Stored data
=====
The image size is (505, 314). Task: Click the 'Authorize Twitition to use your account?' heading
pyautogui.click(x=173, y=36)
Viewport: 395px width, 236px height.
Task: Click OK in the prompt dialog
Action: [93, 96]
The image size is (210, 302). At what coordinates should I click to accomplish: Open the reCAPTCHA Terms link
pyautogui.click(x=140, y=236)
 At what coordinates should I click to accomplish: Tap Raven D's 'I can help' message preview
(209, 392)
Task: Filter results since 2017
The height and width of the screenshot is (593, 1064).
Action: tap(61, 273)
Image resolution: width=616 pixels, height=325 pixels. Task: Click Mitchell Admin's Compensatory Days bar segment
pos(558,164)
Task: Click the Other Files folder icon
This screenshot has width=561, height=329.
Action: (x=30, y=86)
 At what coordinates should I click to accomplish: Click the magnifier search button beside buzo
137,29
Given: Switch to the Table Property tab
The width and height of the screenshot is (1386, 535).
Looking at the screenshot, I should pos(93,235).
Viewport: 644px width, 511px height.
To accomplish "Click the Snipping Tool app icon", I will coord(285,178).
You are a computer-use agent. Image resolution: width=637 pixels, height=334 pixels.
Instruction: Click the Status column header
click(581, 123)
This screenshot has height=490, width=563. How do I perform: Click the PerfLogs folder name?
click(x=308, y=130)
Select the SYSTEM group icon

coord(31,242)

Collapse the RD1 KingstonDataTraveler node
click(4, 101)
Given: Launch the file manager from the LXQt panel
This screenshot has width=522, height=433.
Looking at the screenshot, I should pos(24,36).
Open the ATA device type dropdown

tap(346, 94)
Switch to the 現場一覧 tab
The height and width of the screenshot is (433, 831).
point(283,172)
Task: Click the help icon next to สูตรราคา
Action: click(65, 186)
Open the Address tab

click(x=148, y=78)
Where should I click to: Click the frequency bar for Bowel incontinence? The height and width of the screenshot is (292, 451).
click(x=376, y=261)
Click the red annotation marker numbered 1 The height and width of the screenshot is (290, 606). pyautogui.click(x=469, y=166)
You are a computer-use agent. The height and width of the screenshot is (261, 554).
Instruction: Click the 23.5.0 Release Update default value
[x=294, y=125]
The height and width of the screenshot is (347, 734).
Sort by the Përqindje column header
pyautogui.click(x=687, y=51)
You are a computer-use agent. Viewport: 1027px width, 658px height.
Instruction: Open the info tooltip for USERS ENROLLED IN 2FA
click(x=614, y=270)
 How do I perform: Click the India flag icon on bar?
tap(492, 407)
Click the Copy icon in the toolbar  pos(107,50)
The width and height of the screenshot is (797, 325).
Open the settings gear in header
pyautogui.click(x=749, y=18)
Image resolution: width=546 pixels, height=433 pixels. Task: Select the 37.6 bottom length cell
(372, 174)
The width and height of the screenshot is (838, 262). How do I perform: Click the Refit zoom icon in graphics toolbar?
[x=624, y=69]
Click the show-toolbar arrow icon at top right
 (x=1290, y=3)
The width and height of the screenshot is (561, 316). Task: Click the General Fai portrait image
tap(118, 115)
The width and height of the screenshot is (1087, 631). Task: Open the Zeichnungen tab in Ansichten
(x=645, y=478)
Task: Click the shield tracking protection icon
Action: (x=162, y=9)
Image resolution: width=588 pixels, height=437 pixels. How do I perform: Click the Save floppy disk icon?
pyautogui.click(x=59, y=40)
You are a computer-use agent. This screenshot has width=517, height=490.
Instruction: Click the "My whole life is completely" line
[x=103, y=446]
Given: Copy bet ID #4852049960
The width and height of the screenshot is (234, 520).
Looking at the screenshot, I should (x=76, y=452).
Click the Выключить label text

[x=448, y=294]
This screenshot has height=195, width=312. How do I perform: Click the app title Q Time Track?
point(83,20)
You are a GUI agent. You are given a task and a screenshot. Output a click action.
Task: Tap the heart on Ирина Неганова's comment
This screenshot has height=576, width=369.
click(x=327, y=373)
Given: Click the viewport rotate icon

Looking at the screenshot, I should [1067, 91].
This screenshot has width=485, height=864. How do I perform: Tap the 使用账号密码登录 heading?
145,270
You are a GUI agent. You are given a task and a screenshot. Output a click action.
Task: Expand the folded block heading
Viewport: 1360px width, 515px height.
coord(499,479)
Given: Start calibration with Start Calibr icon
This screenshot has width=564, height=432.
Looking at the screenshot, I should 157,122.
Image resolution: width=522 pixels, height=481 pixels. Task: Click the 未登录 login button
=====
- **About this exercise**
Check the lines above and copy each one that includes "agent".

- **Answer to this problem**
You are a computer-use agent. Image resolution: width=637 pixels, height=334 pixels.
You are a computer-use agent. The height and width of the screenshot is (261, 554).
You are a computer-use agent. Viewport: 1027px width, 658px height.
You are a computer-use agent. This screenshot has width=517, height=490.
You are a GUI agent. You are given a task and a screenshot. Output a click action.
You are a GUI agent. You are given a task and a screenshot. Output a click action.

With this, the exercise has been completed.